Ah ! fit tristement Mme Merrien, que n’ai-je près de moi mon brave petit Christy ! Mais il est marié aujourd’hui et fixé à Madras, où il avait toujours eu le rêve de s’établir à la tête d’un bazar.
– Sans doute, dit encore le chikari. Mais nous n’avons pas Christy, et nous ne savons par qui le remplacer. »
Ces réflexions étaient échangées à haute voix dans la grande chambre formant antichambre, dans laquelle on avait laissé Miles Turner sous la surveillance de quatre robustes gardiens.
L’outlaw entendit ces paroles. Un éclair brilla dans ses yeux et, s’avançant brusquement :
« Monsieur Merrien, dit-il sans préambule, j’entends que vous êtes dans l’embarras, que vous cherchez un homme de courage et d’expérience pour vous aider dans la recherche des enfants. Prenez-moi. »
Ceci fut dit avec une flore assurance qui jeta d’abord une véritable stupéfaction dans l’esprit des auditeurs.
« Toi ? se récria Jean Merrien, en toisant l’Anglais de la tête aux pieds.
– Oui, moi, répondit Miles, dont l’œil supporta cet examen presque injurieux. Vous m’avez pris pour ce que je ne suis pas. Je ne vous en garde pas rancune. C’est ma triste situation qui en est la cause. Mais je veux vous prouver votre tort. Et d’ailleurs ce me sera un vrai bonheur que de rendre service à ces chers petits que j’aimais comme s’ils eussent été à moi. »
Les spectateurs de cette scène se regarderont, fort émus. Ils étaient ébranlés.
Mais Merrien ne voulait pas commettre d’imprudence, bien qu’il sentît, lui aussi, son cœur troublé.
« Et quelle preuve peux-tu nous donner de ta sincérité et de ton affection pour les enfants ? »
Un sourire triste, qui confirmait son attitude, passa sur les traits du vagabond.
« Quelle preuve pourrais-je vous donner ? dit-il. Je n’ai rien à moi, pas même la liberté. »

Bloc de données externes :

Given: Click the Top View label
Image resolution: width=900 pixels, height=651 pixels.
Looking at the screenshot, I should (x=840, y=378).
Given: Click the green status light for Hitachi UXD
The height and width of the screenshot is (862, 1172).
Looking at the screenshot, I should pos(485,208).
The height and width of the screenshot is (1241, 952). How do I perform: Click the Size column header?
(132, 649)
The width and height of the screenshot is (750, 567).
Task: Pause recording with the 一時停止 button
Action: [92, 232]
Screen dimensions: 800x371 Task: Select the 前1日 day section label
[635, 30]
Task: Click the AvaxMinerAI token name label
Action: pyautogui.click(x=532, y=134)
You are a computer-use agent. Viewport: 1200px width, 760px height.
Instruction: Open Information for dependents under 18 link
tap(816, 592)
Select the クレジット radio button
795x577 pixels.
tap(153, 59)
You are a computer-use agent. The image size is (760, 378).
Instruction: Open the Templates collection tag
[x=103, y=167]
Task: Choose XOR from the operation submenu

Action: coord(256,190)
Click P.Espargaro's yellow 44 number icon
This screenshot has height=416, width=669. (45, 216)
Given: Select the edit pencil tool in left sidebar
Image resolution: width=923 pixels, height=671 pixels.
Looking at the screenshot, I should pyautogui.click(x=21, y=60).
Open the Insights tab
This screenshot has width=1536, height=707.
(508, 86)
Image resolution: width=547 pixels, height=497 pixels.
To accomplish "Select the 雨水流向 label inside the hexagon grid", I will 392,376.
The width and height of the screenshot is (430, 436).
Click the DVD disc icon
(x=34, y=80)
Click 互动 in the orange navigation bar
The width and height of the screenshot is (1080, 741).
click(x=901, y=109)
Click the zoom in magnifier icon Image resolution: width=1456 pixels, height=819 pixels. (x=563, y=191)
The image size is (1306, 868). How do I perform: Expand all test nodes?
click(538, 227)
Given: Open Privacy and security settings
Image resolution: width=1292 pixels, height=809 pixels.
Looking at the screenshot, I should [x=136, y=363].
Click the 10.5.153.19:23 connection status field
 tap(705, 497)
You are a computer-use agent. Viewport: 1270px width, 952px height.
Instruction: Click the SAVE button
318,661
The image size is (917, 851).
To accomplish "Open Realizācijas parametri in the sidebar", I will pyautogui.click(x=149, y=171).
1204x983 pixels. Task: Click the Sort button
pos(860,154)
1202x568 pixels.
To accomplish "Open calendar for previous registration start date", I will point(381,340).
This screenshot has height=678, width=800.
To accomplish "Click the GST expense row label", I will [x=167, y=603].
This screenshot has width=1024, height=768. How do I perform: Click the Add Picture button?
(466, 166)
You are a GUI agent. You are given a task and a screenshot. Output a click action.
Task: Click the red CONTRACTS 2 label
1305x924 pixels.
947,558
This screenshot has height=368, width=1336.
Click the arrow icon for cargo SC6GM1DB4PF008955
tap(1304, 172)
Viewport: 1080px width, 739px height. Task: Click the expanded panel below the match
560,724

Puis, se reprenant, il ajouta avec un accent de vérité qui acheva de convaincre ses auditeurs :
« Écoutez, vous avez entre les mains tout ce qui m’appartient. Cette peau de tigre que j’ai apportée vaut douze cents roupies. Gardez-la. Je vous en fais cadeau. Vous avez aussi mon fusil. Gardez-le. Vous m’emmènerez en qualité de guide. De Khatmandou au Pomi, je connais tous les secrets des gorges, toutes ses ouvertures des passes. Il n’y a pas un indigène du pays qui puisse vous renseigner mieux que moi. »
L’offre était acceptable, et d’ailleurs les préventions à l’encontre du convict étaient déjà tombées.
« Soit ! répondit Merrien, j’accueille la demande. Tu n’auras pas à le plaindre de nous. »
Et, remarquant l’accoutrement misérable, le délabrement du malheureux, il ajouta :
« Tu ne pourrais aller bien loin vêtu comme tu l’es. Suis-moi donc. Je vais te fournir un autre costume »
Une demi-heure plus tard, Miles Turner, absolument transformé, transfiguré pour mieux dire, la barbe frais rasée, à la suite d’un bain réparateur, et pourvu de solides chaussures et d’un complot de laine souple, venait rejoindre la colonne expéditionnaire qui allait s’élancer à la poursuite des enfants et de leurs ravisseurs.
« Tu m’as l’air d’un brave compagnon, fit Euzen en lui tendant la main, et je crois que nous serons bons amis. »
L’outlaw parut fort touché de cette marque de sympathie du marin et répondit énergiquement à l’étreinte.
Il ne restait plus qu’à dresser la carte du parcours, et ce fut pour lui la première occasion de prouver efficacement son utilité aussi bien que sa reconnaissance.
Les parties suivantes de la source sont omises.